On their land where the cows graze, they have seen a big change in its biodiversity. “There are more birds and insects now too.” This sense of harmony is what both Peter and Marieke enjoy and they find it an important factor in their daily life on the farm. “Diverse grassland ensures better growth and deeper and better rooting, which in turn leads to a better storage of organic matter, CO2 included, in the soil,” he concludes.
Very little antibiotics are used on-farm now.
Peter and Marieke see a future that continues on this path, although they agree that there are many aspects still to learn about these methods, however, they are happy with what they have achieved so far. For the future, they are looking into breeding options, currently the farm has breeds including Holstein Frisian, Fleckvieh and Swiss Brown. In future Peter plans to breed with the traditional Dutch breed MRY, selected for both milk and meat production. On their land they want to continue to improve the ecosystem by planting more trees and plants. Peter says, “I hope to have a better rain season leading to increase milk yield, as the last two summers have been particularly dry which impacted production. I want to increase milk yield to 7,500 litres of milk per year with the same costs as now.”
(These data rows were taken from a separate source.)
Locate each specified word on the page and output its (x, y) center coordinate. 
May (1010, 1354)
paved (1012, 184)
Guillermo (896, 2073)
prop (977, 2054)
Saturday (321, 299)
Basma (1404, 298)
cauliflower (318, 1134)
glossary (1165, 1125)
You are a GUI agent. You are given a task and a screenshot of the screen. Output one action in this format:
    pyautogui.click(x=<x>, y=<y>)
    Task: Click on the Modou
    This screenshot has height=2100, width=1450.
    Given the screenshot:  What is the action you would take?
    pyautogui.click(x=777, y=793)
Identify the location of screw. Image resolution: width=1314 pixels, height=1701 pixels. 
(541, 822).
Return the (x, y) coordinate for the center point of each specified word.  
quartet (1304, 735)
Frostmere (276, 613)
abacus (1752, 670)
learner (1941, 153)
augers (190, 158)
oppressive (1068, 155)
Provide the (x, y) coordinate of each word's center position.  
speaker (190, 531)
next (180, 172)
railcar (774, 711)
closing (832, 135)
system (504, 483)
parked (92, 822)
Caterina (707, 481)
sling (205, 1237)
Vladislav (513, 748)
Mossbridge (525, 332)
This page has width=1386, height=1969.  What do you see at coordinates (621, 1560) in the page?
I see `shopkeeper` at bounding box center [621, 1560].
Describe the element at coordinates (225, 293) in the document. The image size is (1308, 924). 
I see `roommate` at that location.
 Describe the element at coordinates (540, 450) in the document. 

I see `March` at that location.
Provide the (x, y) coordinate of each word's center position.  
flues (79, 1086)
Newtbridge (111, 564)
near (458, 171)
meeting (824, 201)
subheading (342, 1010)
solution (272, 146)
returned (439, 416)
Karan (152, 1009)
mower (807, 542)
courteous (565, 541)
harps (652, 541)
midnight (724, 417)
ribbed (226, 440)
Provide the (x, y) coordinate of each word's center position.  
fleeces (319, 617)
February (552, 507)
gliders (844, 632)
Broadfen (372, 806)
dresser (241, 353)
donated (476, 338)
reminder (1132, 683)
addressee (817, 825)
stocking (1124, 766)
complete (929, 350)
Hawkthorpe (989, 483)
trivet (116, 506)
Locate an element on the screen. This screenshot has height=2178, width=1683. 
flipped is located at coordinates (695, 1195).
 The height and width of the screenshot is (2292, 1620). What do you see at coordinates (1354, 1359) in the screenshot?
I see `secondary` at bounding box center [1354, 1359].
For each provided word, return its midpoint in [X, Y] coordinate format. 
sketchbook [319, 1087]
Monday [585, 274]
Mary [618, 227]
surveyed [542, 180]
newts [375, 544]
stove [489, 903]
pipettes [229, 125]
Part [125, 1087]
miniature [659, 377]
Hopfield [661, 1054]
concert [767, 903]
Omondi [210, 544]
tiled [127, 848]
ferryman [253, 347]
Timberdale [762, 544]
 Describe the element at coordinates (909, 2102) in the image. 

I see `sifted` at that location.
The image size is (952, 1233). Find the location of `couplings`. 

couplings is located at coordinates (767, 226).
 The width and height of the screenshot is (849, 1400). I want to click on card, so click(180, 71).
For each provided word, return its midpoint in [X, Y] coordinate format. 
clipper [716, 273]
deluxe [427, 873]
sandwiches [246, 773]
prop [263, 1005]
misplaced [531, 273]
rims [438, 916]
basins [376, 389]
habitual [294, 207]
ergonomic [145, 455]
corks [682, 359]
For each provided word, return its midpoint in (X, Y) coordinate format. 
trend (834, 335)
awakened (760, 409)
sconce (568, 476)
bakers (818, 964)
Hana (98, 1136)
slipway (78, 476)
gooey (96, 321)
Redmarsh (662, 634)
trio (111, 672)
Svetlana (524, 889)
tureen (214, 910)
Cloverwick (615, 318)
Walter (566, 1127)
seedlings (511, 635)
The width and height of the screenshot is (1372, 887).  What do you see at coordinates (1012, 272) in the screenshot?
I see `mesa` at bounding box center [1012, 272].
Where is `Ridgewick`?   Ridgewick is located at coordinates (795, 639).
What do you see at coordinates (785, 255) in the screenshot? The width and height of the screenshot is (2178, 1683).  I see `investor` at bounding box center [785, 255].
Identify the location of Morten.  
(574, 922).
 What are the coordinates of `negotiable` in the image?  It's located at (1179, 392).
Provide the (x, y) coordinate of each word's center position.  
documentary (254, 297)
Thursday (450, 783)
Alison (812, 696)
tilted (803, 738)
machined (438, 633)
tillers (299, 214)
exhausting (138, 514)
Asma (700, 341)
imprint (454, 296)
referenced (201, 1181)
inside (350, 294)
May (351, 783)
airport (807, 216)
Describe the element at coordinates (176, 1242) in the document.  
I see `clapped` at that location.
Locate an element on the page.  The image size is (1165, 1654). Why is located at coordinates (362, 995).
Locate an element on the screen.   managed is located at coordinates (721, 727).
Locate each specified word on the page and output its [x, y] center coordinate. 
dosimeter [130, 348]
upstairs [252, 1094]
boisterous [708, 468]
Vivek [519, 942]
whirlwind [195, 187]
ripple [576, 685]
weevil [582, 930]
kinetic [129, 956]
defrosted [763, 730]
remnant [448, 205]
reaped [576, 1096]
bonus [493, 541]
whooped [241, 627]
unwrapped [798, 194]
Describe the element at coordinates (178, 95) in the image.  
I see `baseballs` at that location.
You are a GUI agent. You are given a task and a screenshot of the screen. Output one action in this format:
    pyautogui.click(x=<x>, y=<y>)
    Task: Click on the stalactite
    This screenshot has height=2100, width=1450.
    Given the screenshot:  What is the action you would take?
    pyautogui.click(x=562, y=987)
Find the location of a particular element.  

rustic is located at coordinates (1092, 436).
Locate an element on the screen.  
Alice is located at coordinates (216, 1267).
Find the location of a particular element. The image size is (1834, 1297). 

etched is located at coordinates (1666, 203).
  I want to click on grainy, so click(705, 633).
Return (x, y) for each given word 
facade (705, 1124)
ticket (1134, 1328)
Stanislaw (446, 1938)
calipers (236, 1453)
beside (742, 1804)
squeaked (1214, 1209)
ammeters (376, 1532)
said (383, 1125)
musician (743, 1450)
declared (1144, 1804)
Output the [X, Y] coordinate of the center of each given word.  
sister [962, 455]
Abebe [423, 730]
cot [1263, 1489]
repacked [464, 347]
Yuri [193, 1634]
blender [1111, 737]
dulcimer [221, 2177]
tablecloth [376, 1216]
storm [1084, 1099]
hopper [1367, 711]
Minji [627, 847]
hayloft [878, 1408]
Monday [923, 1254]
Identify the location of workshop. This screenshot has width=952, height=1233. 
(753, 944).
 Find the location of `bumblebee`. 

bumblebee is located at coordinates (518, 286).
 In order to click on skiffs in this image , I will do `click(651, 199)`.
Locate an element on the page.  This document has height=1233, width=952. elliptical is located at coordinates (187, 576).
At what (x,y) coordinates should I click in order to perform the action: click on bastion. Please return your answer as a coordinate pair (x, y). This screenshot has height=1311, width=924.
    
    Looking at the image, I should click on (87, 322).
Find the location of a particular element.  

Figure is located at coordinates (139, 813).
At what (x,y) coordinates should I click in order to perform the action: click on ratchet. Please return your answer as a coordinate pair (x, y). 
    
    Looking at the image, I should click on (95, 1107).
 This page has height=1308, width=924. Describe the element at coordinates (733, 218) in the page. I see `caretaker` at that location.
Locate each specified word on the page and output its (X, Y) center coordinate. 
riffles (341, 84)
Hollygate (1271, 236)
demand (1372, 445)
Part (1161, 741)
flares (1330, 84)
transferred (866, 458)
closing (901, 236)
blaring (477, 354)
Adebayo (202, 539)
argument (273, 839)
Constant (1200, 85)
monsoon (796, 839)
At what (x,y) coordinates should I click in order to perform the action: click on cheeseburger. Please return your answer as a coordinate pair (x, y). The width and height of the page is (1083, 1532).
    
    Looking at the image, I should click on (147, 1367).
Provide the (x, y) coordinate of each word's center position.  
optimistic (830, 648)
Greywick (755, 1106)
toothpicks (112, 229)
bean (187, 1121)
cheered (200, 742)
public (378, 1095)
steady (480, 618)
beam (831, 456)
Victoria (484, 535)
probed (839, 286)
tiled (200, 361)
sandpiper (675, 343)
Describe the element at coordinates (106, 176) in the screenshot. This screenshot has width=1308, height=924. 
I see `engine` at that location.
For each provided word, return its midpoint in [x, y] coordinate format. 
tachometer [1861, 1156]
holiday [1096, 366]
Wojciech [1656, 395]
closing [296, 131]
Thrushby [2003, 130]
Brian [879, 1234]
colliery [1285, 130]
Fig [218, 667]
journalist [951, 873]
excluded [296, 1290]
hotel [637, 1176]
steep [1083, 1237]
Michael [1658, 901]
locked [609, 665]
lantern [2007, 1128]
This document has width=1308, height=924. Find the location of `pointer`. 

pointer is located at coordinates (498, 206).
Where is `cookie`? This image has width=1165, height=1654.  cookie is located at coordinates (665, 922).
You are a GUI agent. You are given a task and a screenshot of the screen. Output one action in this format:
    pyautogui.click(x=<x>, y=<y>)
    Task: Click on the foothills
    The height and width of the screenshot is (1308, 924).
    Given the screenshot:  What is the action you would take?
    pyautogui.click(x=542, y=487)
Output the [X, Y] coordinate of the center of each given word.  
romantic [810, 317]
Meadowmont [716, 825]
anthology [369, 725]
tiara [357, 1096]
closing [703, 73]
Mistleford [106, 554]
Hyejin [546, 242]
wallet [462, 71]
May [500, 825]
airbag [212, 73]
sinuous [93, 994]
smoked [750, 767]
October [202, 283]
Other future plans include having only grass fed cows for producing milk, he adds that grass-fed cows are healthier, and their milk contains the beneficial Omega-3. He also wants to be completely free of antibiotics and a small amount concentrates in feed are used now which he wants to completely abandon in the future running of his farm. “Very little antibiotics are used on-farm now, we don’t need to call the vet in as often either and so vet bills are at a minimum because the cows are healthier,” Peter adds. “The way we are farming is a much more wholesome way, not only for the cows but also for the farmer. I have already taken several important steps on the road to farming sustainably. And more so, I am convinced that this is a good way to future-proof agriculture!”